We may face litigation to defend against claims of infringement, assert claims of infringement, enforce our patents, protect our trade secrets or know-how, or determine the scope and validity of others’ proprietary rights. Patent and other intellectual property litigation is costly. In addition, we may be required to participate in interference proceedings declared by the U.S. Patent and Trademark Office to determine the priority of inventions relating to our patent applications. Determining the scope of our competitors’ rights could be costly in terms of our scientists’ and management’s time and resources.
Furthermore, we may rely on trade secret law to protect technologies and proprietary information that we cannot or have chosen not to patent. Trade secrets, however, are difficult to protect. Although we attempt to maintain protection through confidentiality agreements with necessary personnel, contractors and consultants, we cannot guarantee that such contracts will not be breached. Further, confidentiality agreements may conflict with other agreements which personnel, contractors and consultants signed with prior employers or clients. In the event of a breach of a confidentiality agreement or divulgence of proprietary information, we may not have adequate legal remedies to maintain our trade secret protection. Litigation to determine the scope of intellectual property rights, even if ultimately successful, could be costly and could divert management’s attention away from business.

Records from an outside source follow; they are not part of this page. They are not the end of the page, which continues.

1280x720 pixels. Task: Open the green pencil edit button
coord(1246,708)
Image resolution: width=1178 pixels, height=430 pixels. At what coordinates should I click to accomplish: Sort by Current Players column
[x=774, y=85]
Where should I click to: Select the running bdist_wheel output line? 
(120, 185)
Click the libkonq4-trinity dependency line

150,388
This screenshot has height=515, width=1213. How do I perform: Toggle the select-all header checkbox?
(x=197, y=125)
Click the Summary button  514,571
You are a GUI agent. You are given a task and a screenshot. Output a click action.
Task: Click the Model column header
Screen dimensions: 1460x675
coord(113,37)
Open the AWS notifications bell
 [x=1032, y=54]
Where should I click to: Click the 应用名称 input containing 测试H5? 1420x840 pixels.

We may be subject to products liability with respect to products which are treated with the Clearant Process® under license, processor representative or sterilization service agreements and which cause harm to others or damage to products, including related and costly litigation or other proceedings, and our products liability insurance may not provide adequate coverage and may not be available in the future.
We are exposed to potential liability risks inherent in the testing, marketing, licensing, distributing and treating of biotherapeutics and tissue products treated with the Clearant Process®. We may be liable if it is determined that any of our pathogen inactivation processes, or the products of any third party which utilize those processes, causes injury, illness or death. Furthermore, to the extent that a pathogen inactivation process adversely alters a product and such causes injury, illness, death or damage to the product, we may be liable. The regulatory compliance of pathogen inactivation levels is measured by the number of pathogens that are inactivated. Thus, it is possible that biological products heavily contaminated with pathogens could be treated by customers with the Clearant Process® and achieve levels of pathogen inactivation sufficient to meet regulatory standards for sterilization or viral inactivation, yet still contain sufficient pathogens to be harmful to humans.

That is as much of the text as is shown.